空は重たく濁り、雲の奥に太陽の存在だけがぼんやりと感じられる。冬の終わりの空気が、学舎にしつこく残っていた。


 


神代まどかは、旧校舎の階段をゆっくりと上がっていた。

ギシ、ギシ、と踏むたびに音を立てる。今、自分が三階にいることを、足音が確かに教えてくる。


 


「四階まで、あと一つ」


 


小さく呟いて見上げると、古びた木製の手すりに、指の形に見える古い汚れが浮かんでいる。誰かが、昔、ここに手をかけていた証。何度も、何度も。

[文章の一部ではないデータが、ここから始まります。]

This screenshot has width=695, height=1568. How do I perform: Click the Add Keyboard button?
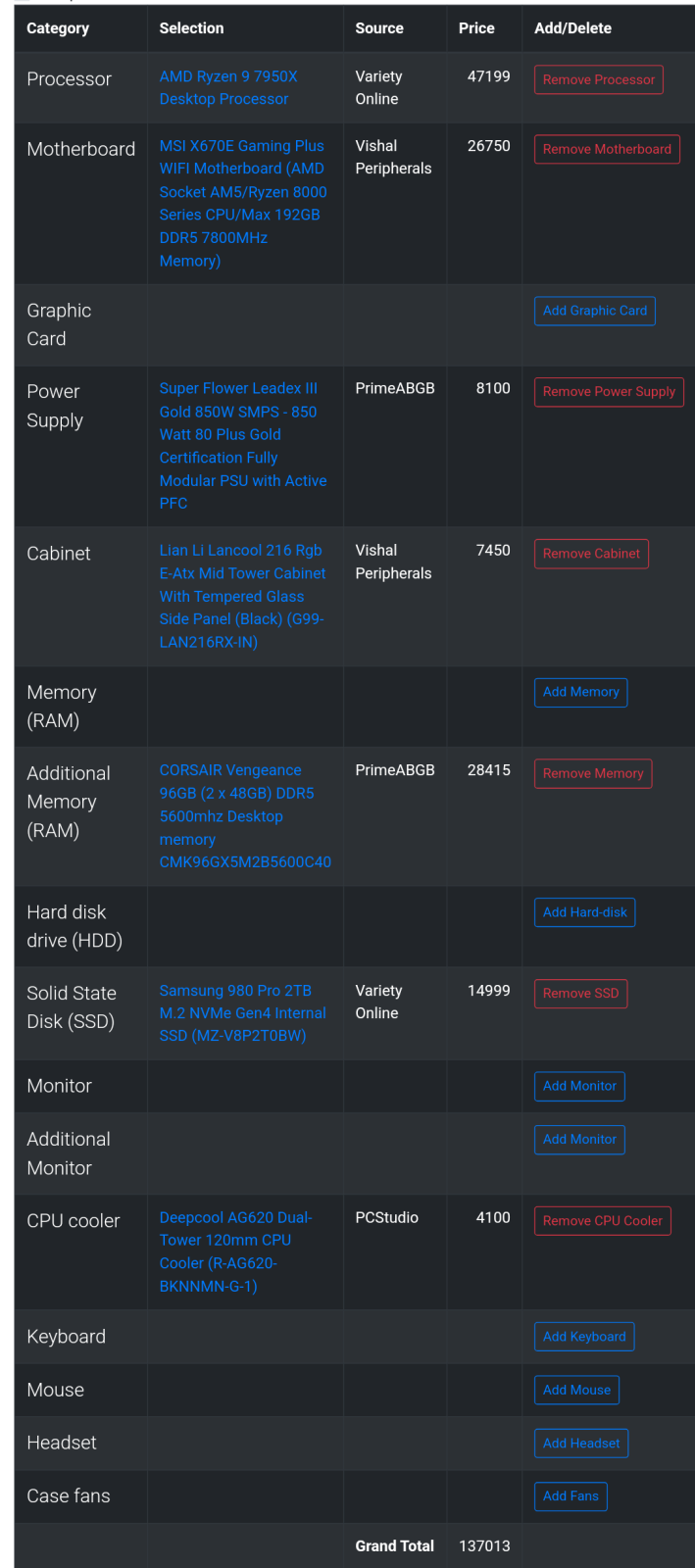(584, 1337)
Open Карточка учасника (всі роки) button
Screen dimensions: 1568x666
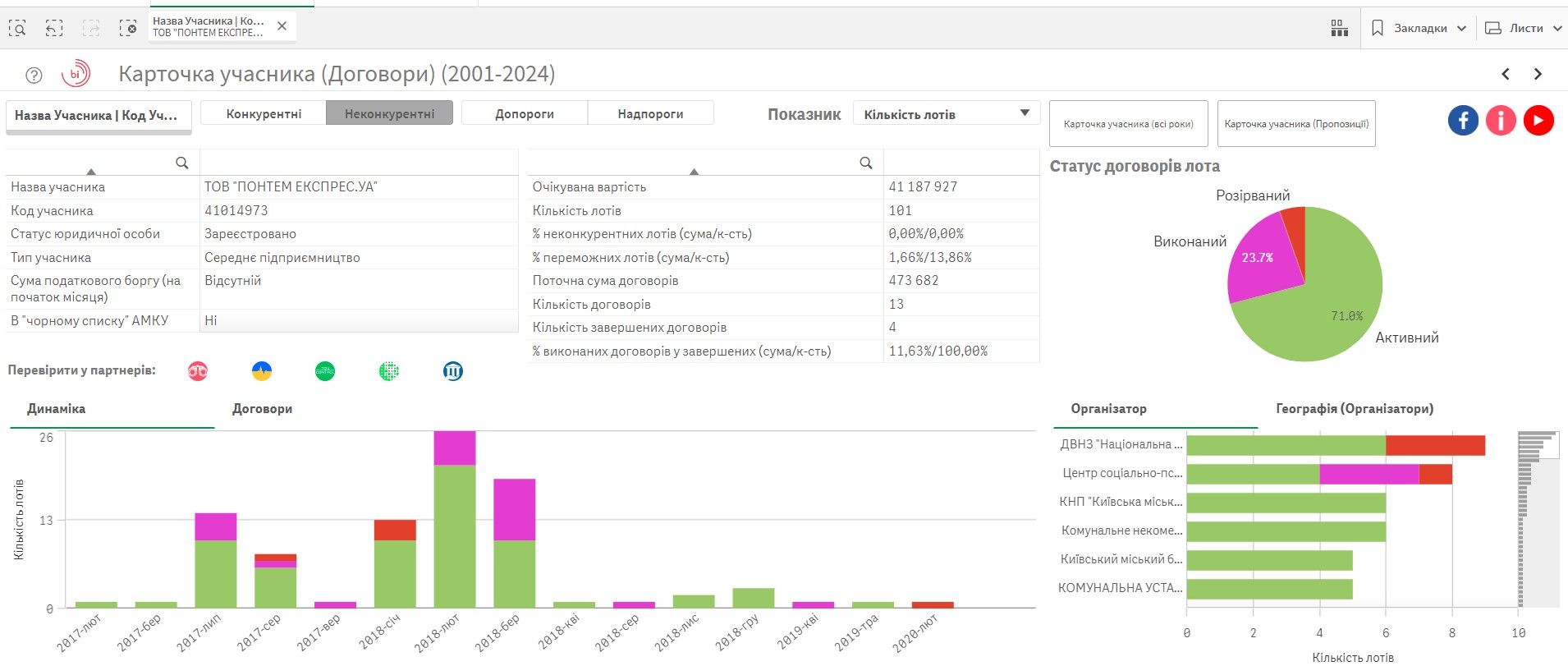(x=1128, y=124)
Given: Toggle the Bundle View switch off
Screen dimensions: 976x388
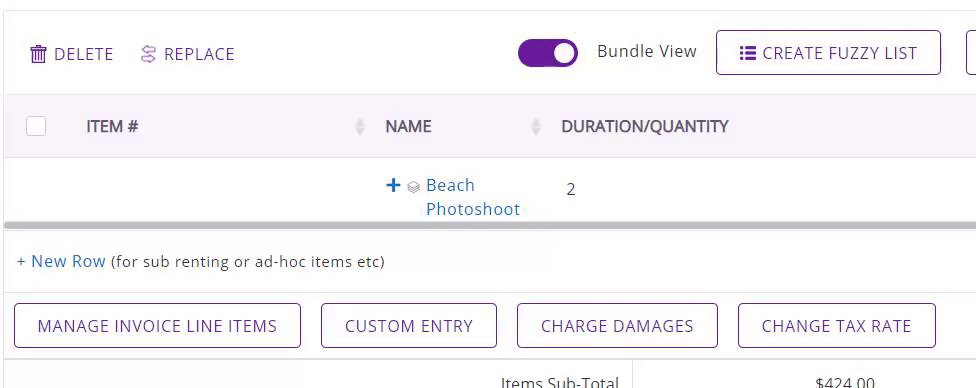Looking at the screenshot, I should pyautogui.click(x=548, y=53).
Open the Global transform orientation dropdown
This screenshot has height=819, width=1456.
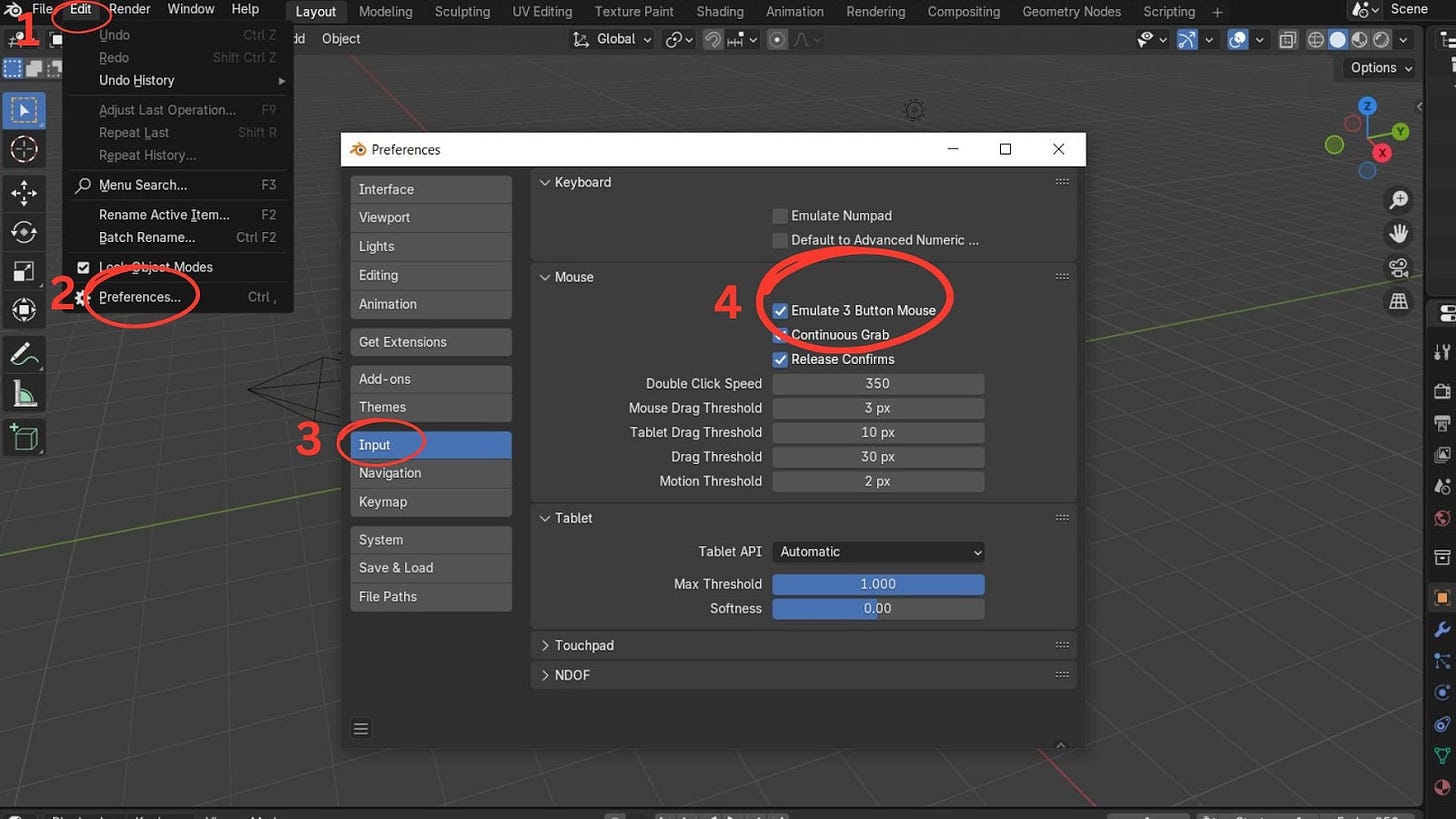pyautogui.click(x=612, y=39)
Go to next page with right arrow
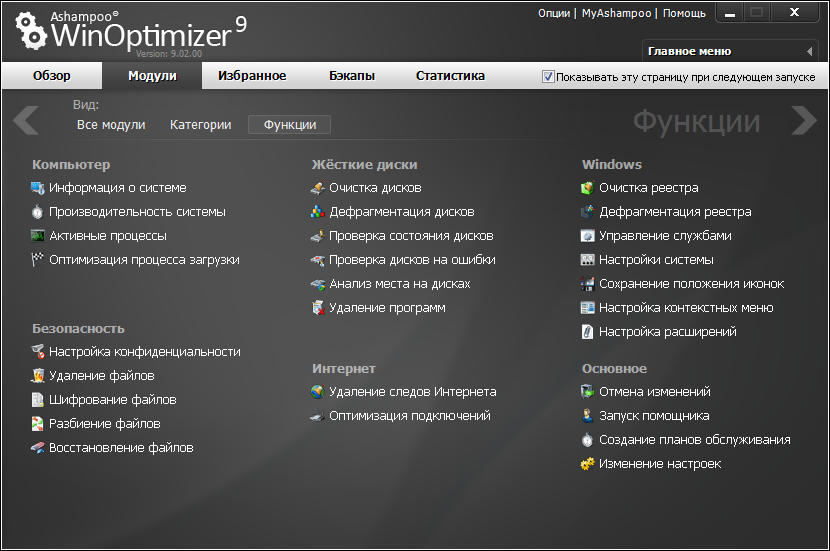830x551 pixels. click(x=803, y=121)
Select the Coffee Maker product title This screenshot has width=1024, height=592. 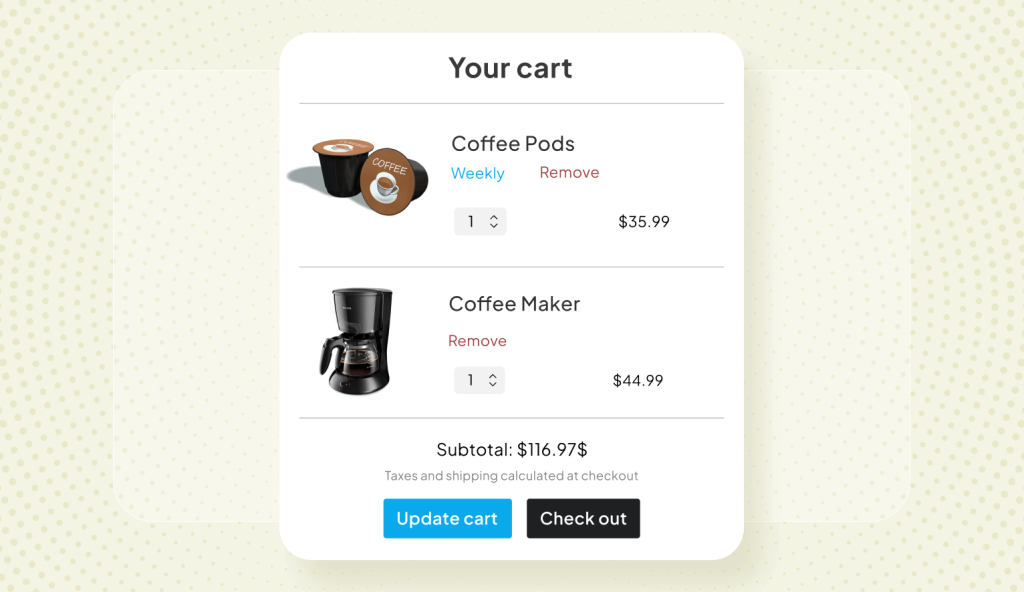[514, 303]
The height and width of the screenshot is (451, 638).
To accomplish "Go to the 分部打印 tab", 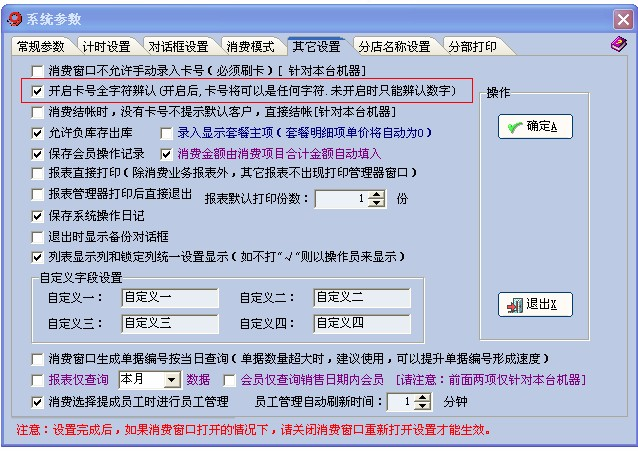I will point(474,47).
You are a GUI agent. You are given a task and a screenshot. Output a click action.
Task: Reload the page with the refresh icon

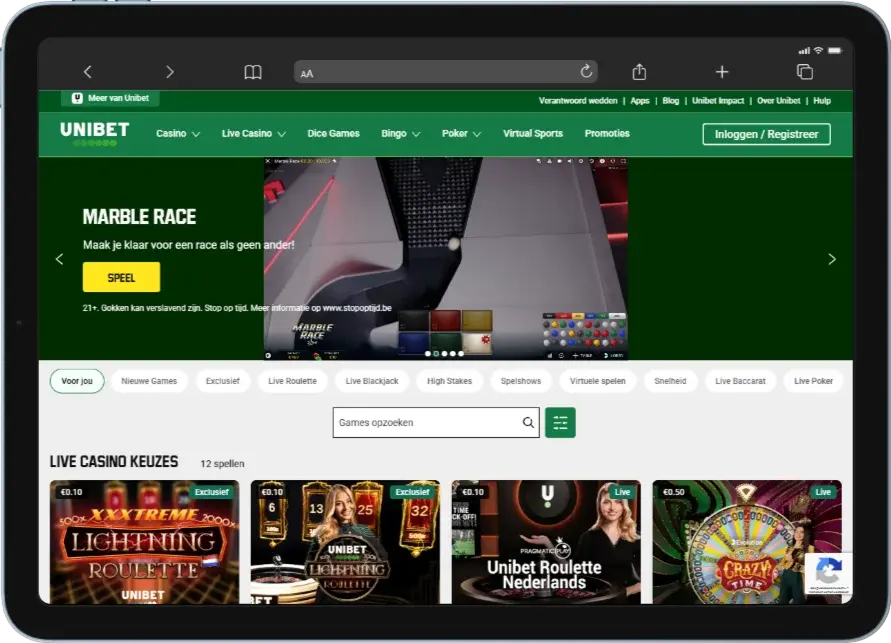586,71
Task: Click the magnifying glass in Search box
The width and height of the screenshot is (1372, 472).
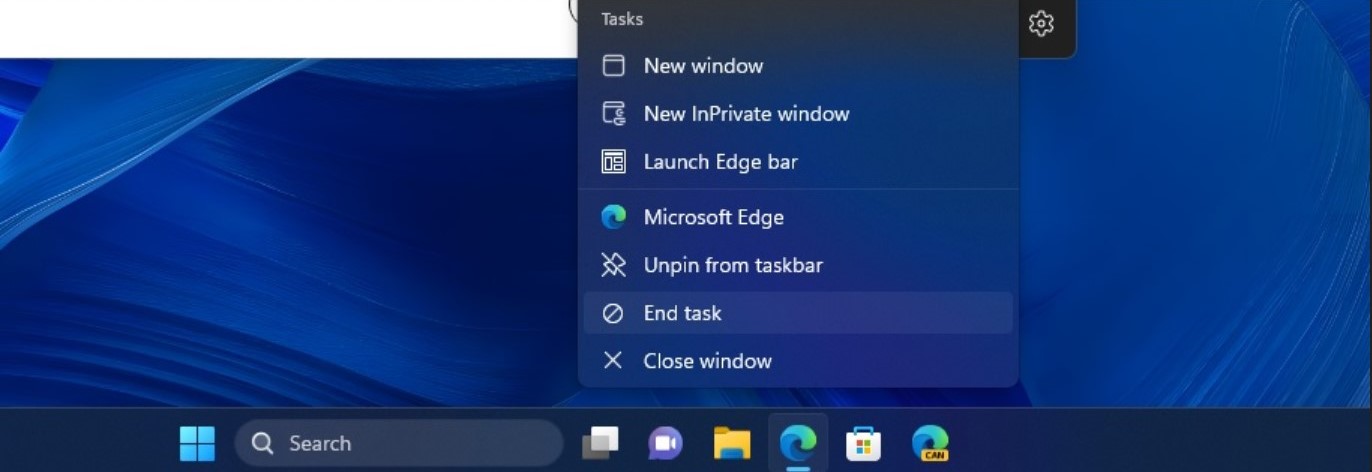Action: point(262,443)
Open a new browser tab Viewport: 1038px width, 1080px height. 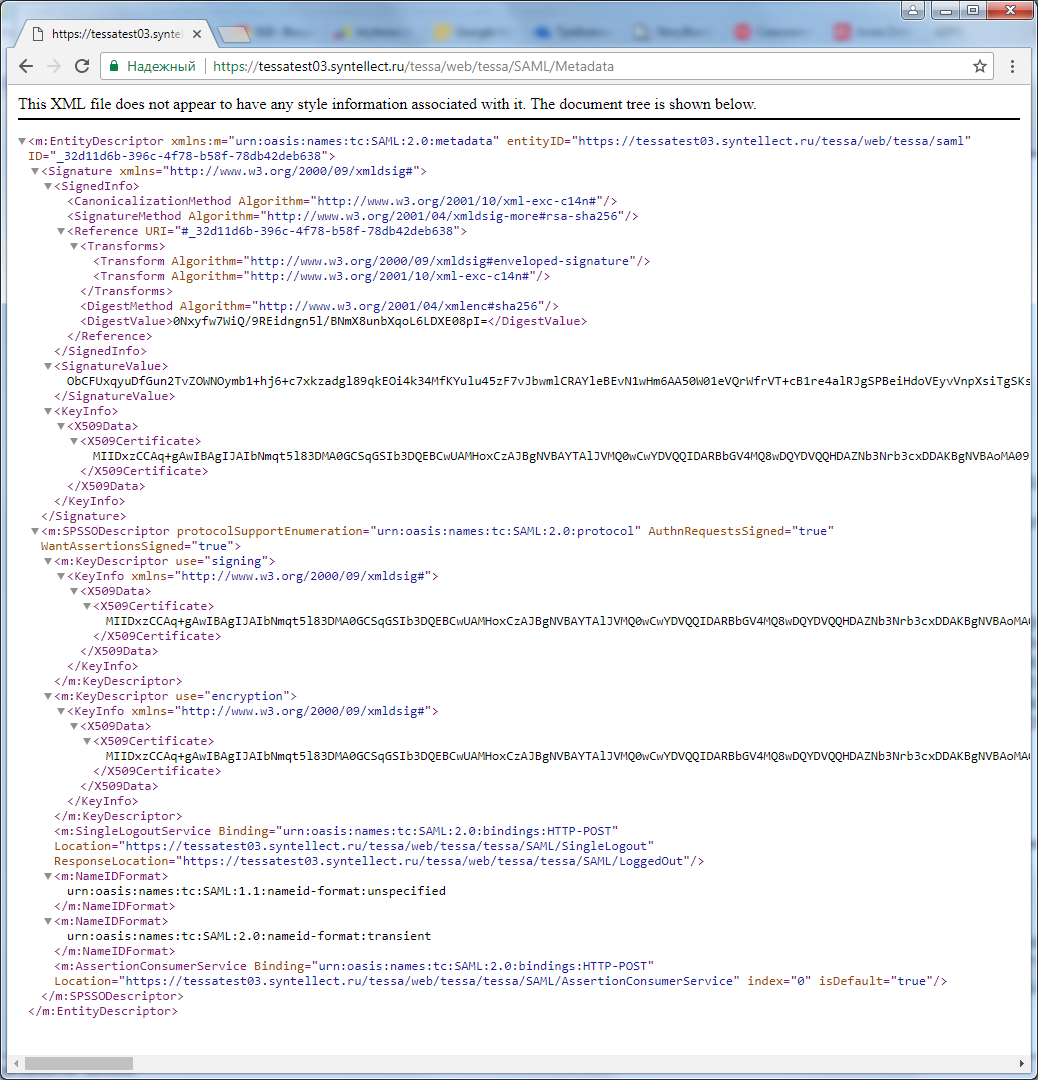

足を止め、背後を振り返る。今登ってきた三階の廊下には誰もいない。

自分の存在だけが、この空間に浮いていた。


 


昨日、校内放送で呼び出された。

「来週からの準備にあたり、旧校舎に残されている備品の調査を行います。希望者は職員室まで」


好奇心だった。それだけの理由で名乗りを上げた。

誰かと組むのは面倒だったから、ひとりでやると申し出た。教師は少し渋ったが、結局認められた。


 


四階へと続く最後の階段を一段ずつ踏みしめながら、まどかは考える。

ここは、数年前まで実際に使われていた。今ではもう完全に閉鎖され、誰も近づかない“死んだ空間”とされているが――


「物音がする」と噂があった。


 


旧校舎の四階に着いた。

左右に廊下が伸びており、左手の突き当たりに理科準備室、右手には古い図書保管室がある。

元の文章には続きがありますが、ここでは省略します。